Ultimately A Guide to Berlin did not capture my imagination or eventually my attention. But there was something there that kept me reading, in the same way that despite the difficulties of living on the other side of the world from my family and friends, in a climate particularly hostile to a vitamin-D craving South Australian. In Berlin Cass hopes she ‘might recover her own presence’, she might recalibrate and find a meaning in what she has left behind, might find the courage to put words not-yet-spoken onto the page. Though there was much to Cass’ story that seemed unlikely and unsettling, this search for a truer version of herself connected with me. It is ultimately the same reason I am here, the same reason many of us have been persuaded by Berlin’s hard-worn affections. There is a reason there is a strong literary tradition here, as well as a musical and philosophical one. Because despite everything the city throws at you, it also makes you feel like anything is possible.

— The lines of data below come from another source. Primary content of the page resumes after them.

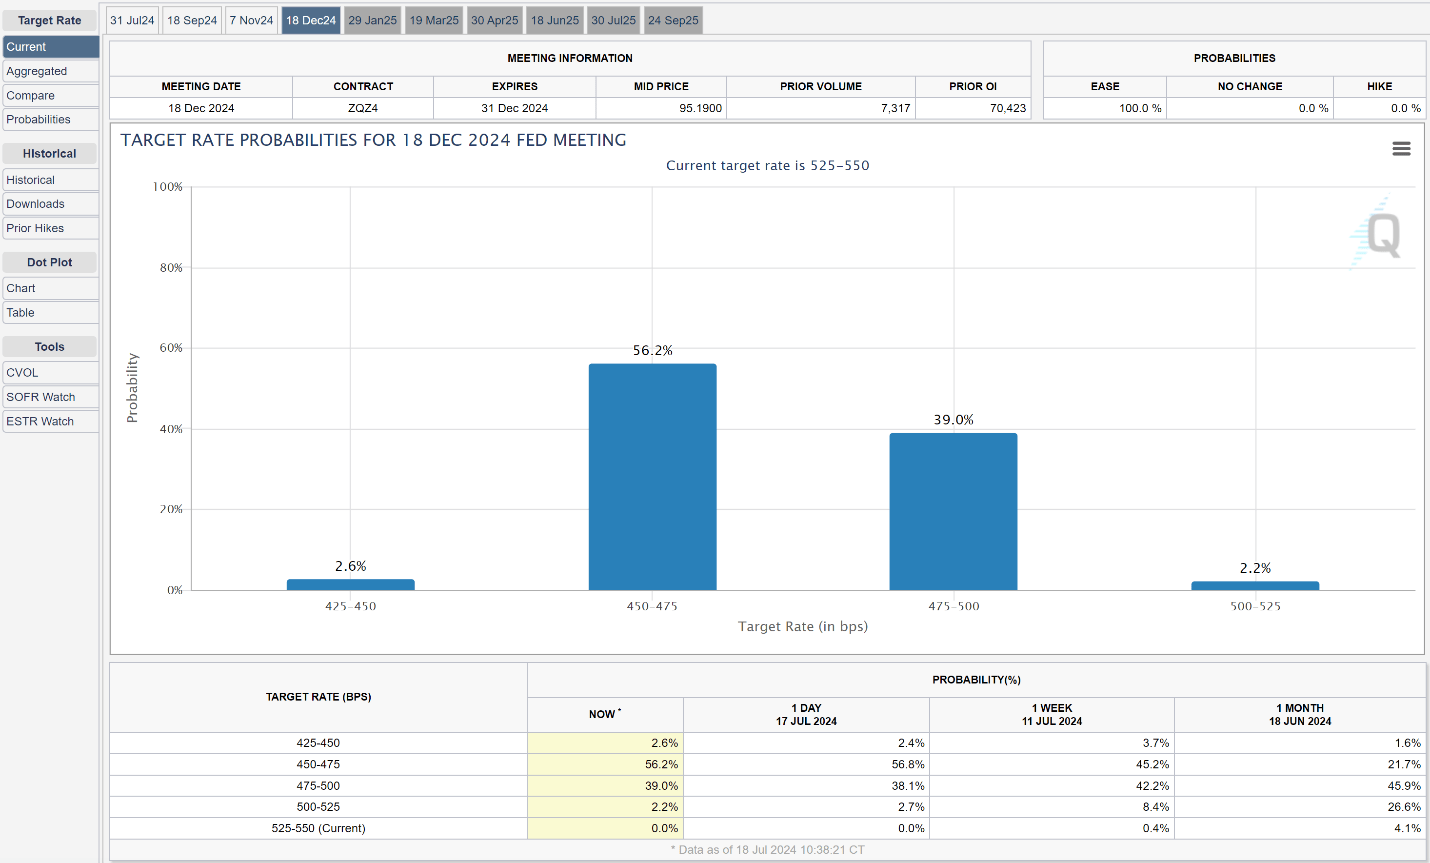This screenshot has width=1430, height=863.
Task: Expand the Tools section
Action: (x=50, y=346)
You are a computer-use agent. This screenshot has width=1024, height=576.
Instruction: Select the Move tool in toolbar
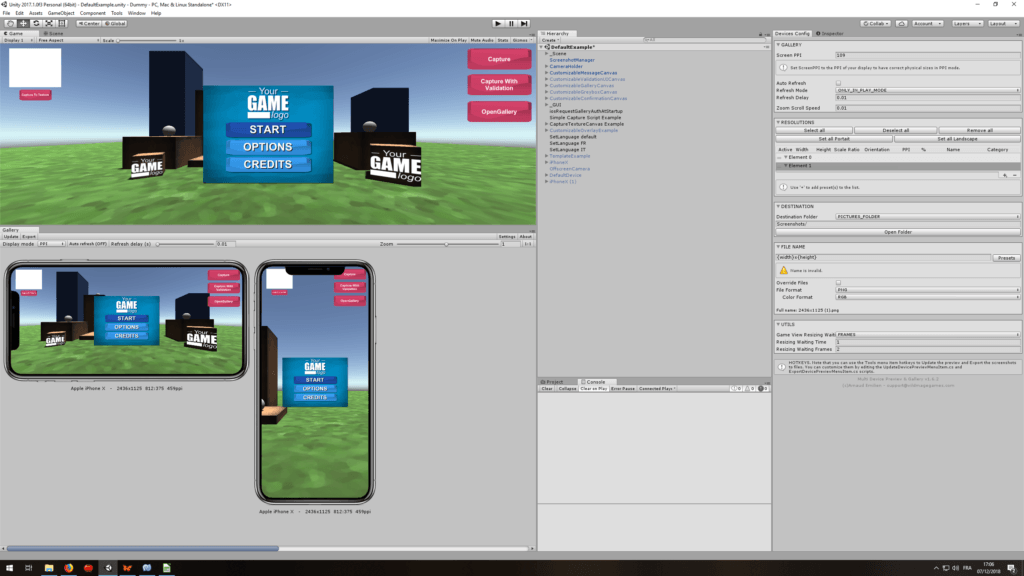pos(23,23)
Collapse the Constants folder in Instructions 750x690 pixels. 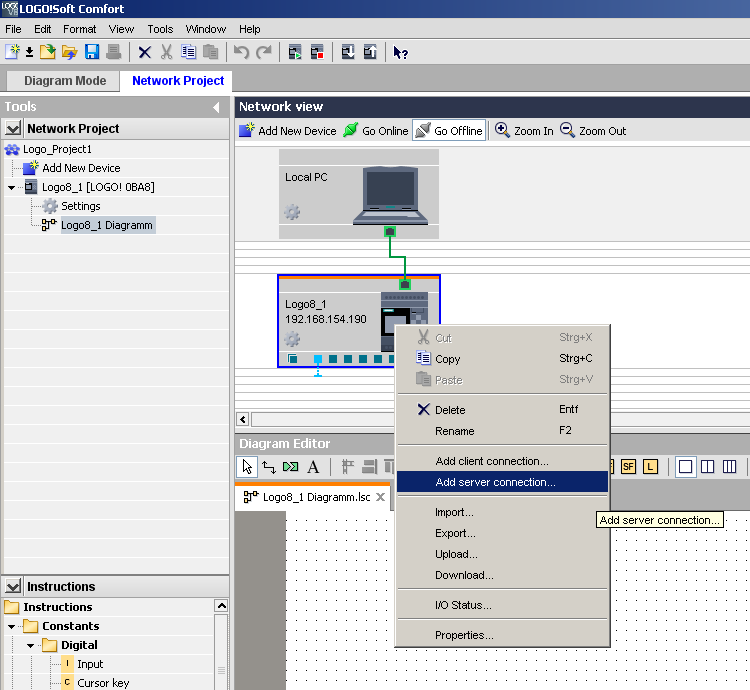point(12,626)
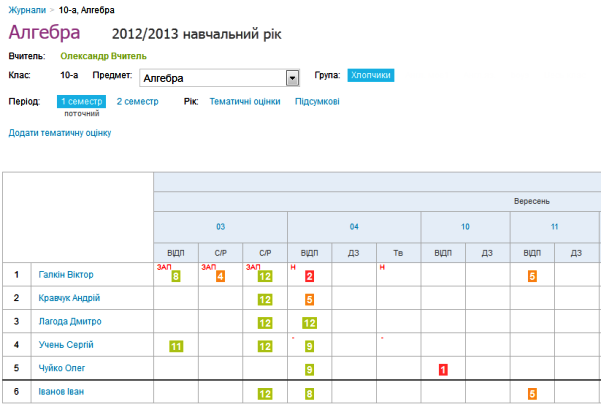This screenshot has width=601, height=407.
Task: Click date 10 column header
Action: pos(465,227)
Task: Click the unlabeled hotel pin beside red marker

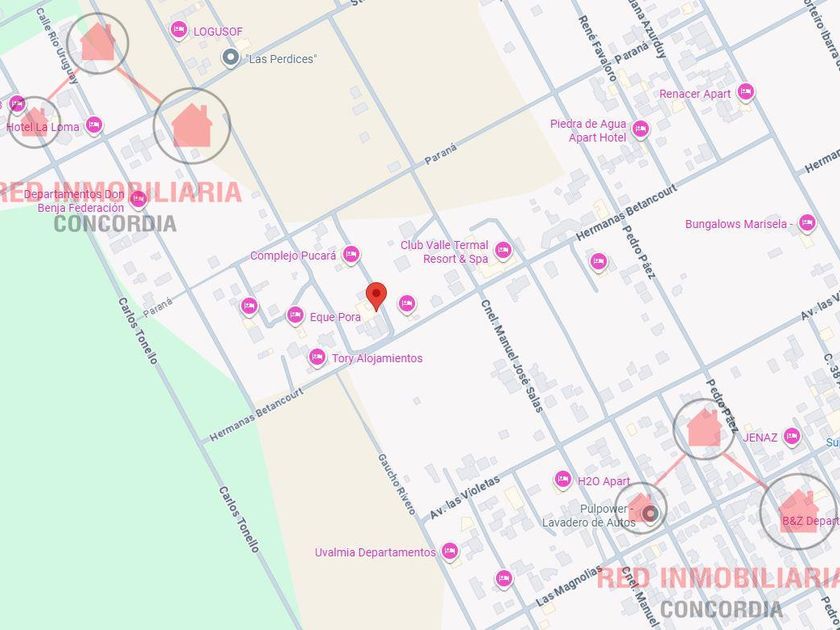Action: click(407, 304)
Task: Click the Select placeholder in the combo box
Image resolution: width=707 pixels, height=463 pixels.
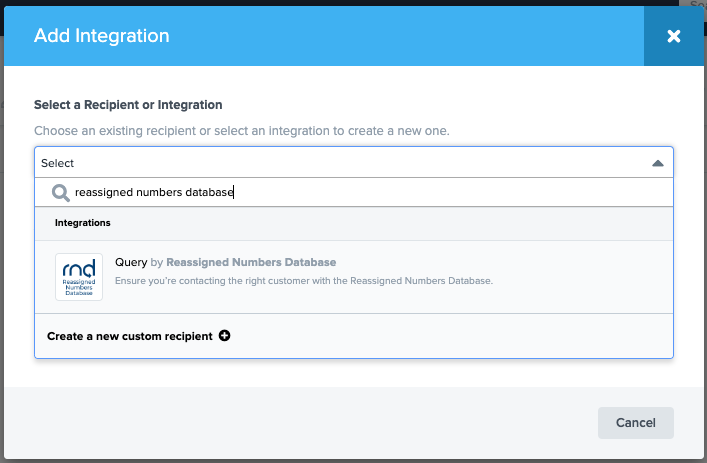Action: click(58, 163)
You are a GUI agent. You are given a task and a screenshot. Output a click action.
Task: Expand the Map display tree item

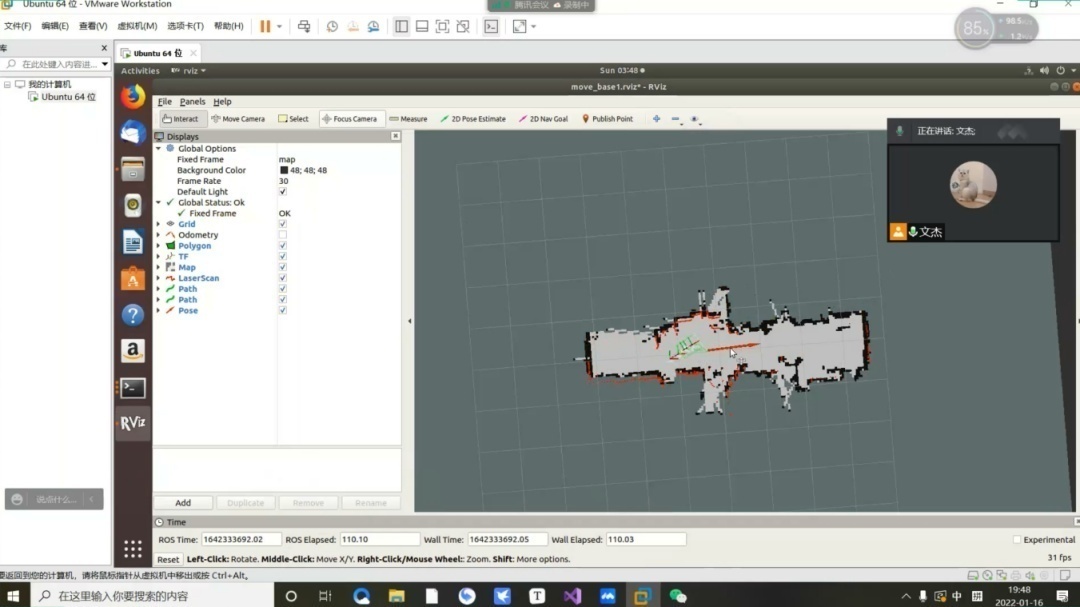coord(158,267)
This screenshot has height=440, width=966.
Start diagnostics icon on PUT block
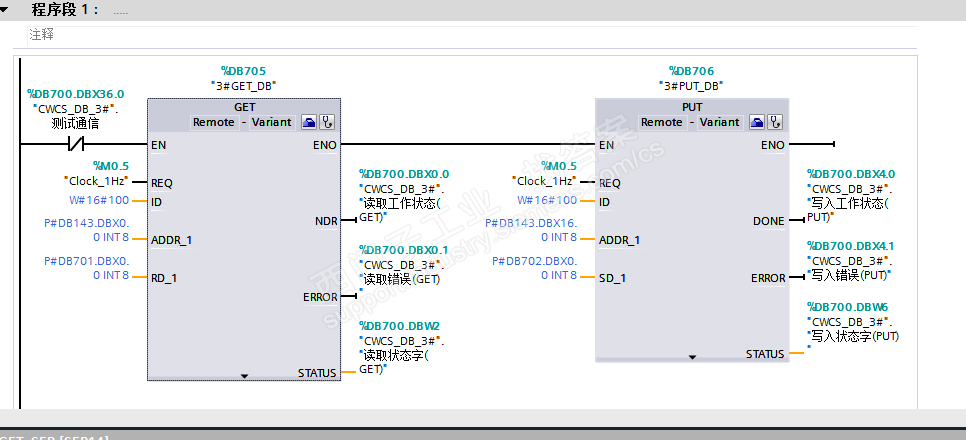tap(775, 122)
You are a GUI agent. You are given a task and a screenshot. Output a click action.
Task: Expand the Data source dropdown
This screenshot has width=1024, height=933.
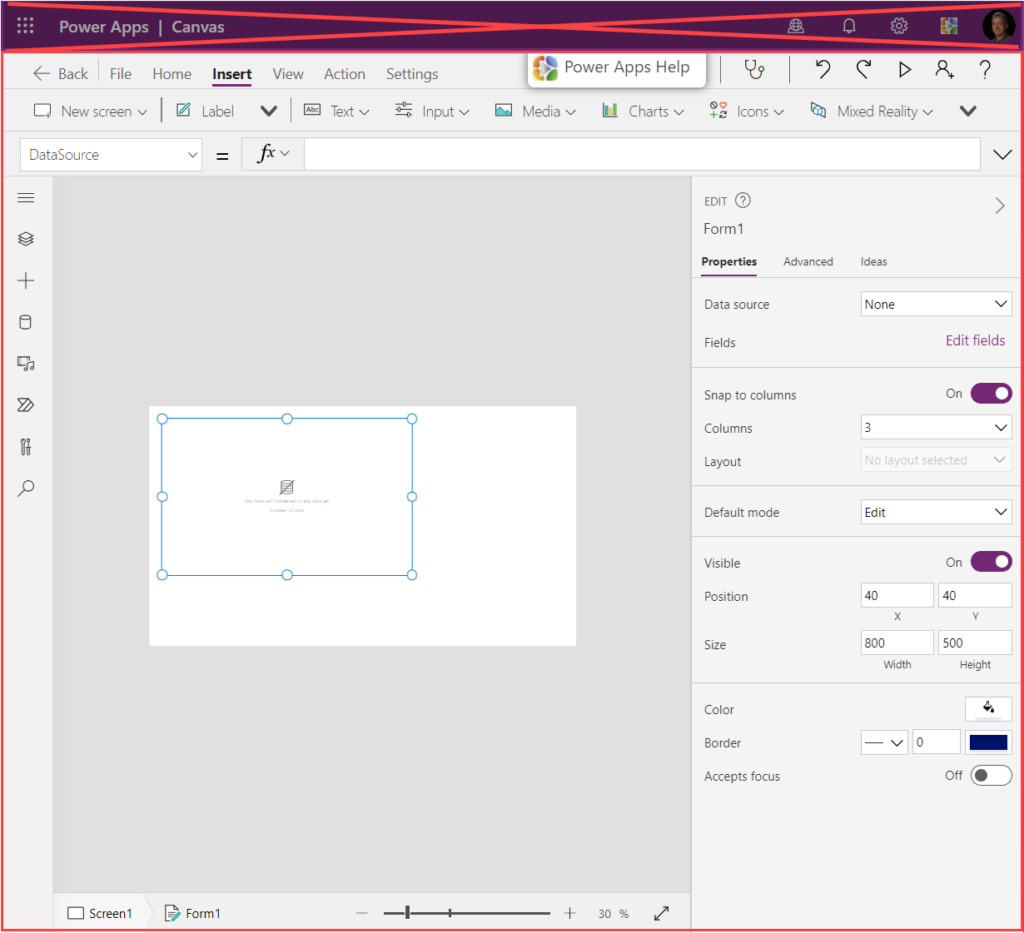click(936, 304)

While the streets of Berlin are not yet as snow-laiden and gloomy as those in A Guide to Berlin, they are certainly on their way. Yesterday we had our first flurries of snow for the winter, and this morning a light dust remains on the roofs of apartment buildings and parked cars. But while the dark grey skies and the cold damp air are not exactly filling me with joy and energy, it is a good excuse to spend a little extra time in the kitchen and make the most of the new season fruits and vegetables. In Frankfurt one of the treats on offer at the market we stumbled across were potato latkes (Kartoffelpuffer) served with herbed sour cream or apple sauce — crispy on the outside, soft and comforting in the middle, with a cool sauce giving both a contrast in texture and a sharpness to counter-act the slightly greasy fried latkes. With parsnips just starting to arrive at the market I was keen to try these gluten-free Parsnip Latkes with Honey Roasted Apples by Delicious Everyday. They kept the same textures as the traditional potato version, but offered an added earthy warmth from the parsnips. The roasted apples were a perfect accompaniment - still firm enough to bite but soft enough to contrast the crunchy latkes. The leftover apples made a great topping for porridge the next morning too. But I must admit, I switched the cashew cream for quark, a German sour cream cheese, and as we were eating these for dinner served them with some garlicky greens. As the weather continues to drop and I look for any reason to fill the apartment with the warmth of the oven, these will likely become a regular staple at our place over winter.
For anyone else needing an introduction to Nabokov, particularly of his time in Berlin, five of his early stories (A Guide to Berlin, The Aurelian, Cloud, Castle, Lake, Spring in Fialta and Lance) were recently gathered into a singular release, Nabokov’s Berlin Erzählungen. You can read more about the author’s time here in this piece by Slow Travel Berlin, and more about his relationship with his wife Vera, and how it was shaped by their time in Berlin, in both The New York Review of Books and on Literary Hub.